Investigation of a Twinjet Configuration with and without Flow Control

Abstract

Jet noise has been an active area of research owing to public health concerns and aviation regulations. This problem is further amplified with the use of multiple engines placed in closed proximity to each other. In addition to significantly altered farfield noise as compared to a single-jet, previous experimental results show high levels of dynamic pressure fluctuations in the inter-nozzle region which can cause structural damage. In this work, Large Eddy Simulations are performed to study the dynamics of a supersonic twinjet configuration, with and without flow control. Results indicate that relative to single-jet configuration, twinjets show decrease in column lengths due to significant modifications in shear-layer properties. The simulations also corroborate previous experimental observations of very high levels of dynamic pressure fluctuations in the inter-nozzle region relative to a single-jet configuration for identical flow parameters. The phenomenon of noise shielding along the plane containing the two jets has been reported for all the twinjet cases explored in this work and trends of sound pressure levels obtained at various polar angles indicate an increased efficiency of shielding at lower polar angles.
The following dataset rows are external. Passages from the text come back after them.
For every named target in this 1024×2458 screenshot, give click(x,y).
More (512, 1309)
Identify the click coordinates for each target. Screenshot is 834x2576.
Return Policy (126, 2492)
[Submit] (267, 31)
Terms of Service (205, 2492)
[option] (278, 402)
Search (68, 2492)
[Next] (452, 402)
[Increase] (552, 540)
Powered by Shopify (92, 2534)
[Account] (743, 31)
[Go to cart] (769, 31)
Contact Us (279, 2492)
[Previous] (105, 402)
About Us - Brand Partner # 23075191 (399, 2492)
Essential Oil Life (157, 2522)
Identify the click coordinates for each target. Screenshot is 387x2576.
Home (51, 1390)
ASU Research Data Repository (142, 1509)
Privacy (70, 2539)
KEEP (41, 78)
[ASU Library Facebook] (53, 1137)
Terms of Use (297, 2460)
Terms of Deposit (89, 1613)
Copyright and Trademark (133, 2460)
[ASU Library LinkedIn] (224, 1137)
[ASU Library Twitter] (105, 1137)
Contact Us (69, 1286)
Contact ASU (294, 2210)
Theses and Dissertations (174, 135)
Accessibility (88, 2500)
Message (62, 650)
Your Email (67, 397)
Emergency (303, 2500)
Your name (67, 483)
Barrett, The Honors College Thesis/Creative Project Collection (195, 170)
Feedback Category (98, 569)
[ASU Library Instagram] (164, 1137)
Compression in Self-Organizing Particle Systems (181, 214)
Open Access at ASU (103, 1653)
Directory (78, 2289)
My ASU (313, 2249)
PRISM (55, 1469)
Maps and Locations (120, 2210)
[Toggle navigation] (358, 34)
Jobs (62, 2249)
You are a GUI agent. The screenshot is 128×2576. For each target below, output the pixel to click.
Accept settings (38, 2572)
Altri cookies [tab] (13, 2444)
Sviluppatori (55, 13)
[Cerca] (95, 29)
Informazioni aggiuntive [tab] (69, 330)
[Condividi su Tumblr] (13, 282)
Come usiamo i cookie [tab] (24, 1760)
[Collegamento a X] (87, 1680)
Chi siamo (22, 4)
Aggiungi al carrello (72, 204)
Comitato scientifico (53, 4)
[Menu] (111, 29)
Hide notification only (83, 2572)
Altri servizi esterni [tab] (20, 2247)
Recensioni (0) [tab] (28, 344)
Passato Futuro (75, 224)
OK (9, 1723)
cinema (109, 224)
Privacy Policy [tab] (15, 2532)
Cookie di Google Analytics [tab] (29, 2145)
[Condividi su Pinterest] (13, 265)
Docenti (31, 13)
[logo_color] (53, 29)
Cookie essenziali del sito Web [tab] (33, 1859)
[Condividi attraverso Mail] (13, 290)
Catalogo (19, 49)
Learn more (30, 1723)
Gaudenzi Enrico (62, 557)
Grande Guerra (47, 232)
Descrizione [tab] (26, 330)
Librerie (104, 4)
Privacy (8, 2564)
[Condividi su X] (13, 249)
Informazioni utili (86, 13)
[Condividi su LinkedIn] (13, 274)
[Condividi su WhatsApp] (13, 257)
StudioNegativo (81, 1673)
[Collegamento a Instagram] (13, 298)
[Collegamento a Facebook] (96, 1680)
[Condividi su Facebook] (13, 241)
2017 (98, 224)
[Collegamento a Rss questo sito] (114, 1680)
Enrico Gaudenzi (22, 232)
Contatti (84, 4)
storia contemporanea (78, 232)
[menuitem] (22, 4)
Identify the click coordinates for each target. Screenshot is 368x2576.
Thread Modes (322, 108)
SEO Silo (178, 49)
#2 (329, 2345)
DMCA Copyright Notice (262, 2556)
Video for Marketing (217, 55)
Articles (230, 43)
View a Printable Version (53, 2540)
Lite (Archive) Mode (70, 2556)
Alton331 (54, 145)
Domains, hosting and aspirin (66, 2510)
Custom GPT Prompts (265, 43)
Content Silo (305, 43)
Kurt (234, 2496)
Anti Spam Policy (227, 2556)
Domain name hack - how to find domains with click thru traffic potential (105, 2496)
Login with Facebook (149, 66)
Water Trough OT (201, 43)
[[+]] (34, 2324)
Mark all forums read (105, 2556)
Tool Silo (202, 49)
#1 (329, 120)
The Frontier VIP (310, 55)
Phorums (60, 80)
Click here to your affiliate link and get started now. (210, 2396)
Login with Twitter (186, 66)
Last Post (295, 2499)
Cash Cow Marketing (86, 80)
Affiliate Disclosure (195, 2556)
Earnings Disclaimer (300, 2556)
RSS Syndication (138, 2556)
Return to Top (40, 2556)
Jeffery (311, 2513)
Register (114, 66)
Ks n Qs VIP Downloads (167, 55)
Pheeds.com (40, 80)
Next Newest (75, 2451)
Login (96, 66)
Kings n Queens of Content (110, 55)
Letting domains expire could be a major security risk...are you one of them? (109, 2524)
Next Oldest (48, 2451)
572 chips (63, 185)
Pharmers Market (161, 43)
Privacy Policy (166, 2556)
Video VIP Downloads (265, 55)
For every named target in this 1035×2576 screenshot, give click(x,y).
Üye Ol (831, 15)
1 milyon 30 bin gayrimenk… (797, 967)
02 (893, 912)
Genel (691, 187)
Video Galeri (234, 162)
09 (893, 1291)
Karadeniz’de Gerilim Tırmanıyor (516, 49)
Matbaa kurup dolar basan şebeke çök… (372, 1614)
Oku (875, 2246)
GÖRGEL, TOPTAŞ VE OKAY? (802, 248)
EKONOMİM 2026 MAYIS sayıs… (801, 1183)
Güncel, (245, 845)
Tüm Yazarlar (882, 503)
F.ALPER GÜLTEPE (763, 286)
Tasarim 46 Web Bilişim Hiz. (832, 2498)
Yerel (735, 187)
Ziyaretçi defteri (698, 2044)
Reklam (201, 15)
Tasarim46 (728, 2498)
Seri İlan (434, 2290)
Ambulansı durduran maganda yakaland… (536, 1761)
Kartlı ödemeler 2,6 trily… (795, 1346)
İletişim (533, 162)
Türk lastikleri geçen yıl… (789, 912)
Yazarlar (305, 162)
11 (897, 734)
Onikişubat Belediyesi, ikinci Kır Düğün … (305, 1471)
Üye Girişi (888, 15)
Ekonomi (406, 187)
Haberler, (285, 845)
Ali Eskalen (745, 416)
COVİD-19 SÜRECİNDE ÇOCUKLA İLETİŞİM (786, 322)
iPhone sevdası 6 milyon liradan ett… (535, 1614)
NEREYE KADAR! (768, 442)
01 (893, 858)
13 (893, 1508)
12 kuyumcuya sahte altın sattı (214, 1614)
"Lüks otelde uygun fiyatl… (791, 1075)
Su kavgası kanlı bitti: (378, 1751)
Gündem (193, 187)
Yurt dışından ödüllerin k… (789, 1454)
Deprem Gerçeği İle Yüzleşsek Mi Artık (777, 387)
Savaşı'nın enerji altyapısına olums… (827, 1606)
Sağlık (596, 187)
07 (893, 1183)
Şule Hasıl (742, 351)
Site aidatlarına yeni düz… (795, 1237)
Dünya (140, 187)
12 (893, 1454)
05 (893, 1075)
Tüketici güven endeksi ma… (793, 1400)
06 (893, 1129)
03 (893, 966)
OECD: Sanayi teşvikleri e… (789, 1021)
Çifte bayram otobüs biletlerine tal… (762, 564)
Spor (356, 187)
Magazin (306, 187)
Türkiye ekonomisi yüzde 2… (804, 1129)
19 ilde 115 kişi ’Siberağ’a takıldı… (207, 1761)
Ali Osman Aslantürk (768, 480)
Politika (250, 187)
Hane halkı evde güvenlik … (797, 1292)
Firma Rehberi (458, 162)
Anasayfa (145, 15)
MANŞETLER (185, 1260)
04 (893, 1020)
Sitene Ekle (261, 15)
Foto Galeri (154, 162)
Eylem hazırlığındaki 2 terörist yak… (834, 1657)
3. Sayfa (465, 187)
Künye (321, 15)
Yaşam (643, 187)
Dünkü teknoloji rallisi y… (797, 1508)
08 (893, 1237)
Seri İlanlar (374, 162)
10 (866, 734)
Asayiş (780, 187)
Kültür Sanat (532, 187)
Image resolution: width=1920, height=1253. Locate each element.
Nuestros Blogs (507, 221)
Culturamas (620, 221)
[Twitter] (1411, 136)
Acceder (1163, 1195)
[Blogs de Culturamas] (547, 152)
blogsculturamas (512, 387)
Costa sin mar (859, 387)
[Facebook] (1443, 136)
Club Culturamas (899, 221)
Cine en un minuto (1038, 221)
The sensitivity of the dynamic pressure fluctuations on the nozzle-exit boundary layer thickness is also characterized. Simulations are also performed to mimic the effects of Localized Arc Filament Plasma Actuators at different excitation frequencies (St=0.3 and 0.9) actuated in an axisymmetric fashion (m=0). Close to the nozzle exit, toroidal structures formed as a result of control result in significant increase in jet spreading leading to the formation of a recirculation region along the symmetry plane, relative to the uncontrolled case. This excitation scheme increased the levels of dynamic pressure fluctuations closer to the nozzle exit in the inter-nozzle region. In contrast, the near field shows significant reduction in pressure fluctuations, especially for the higher Strouhal number case.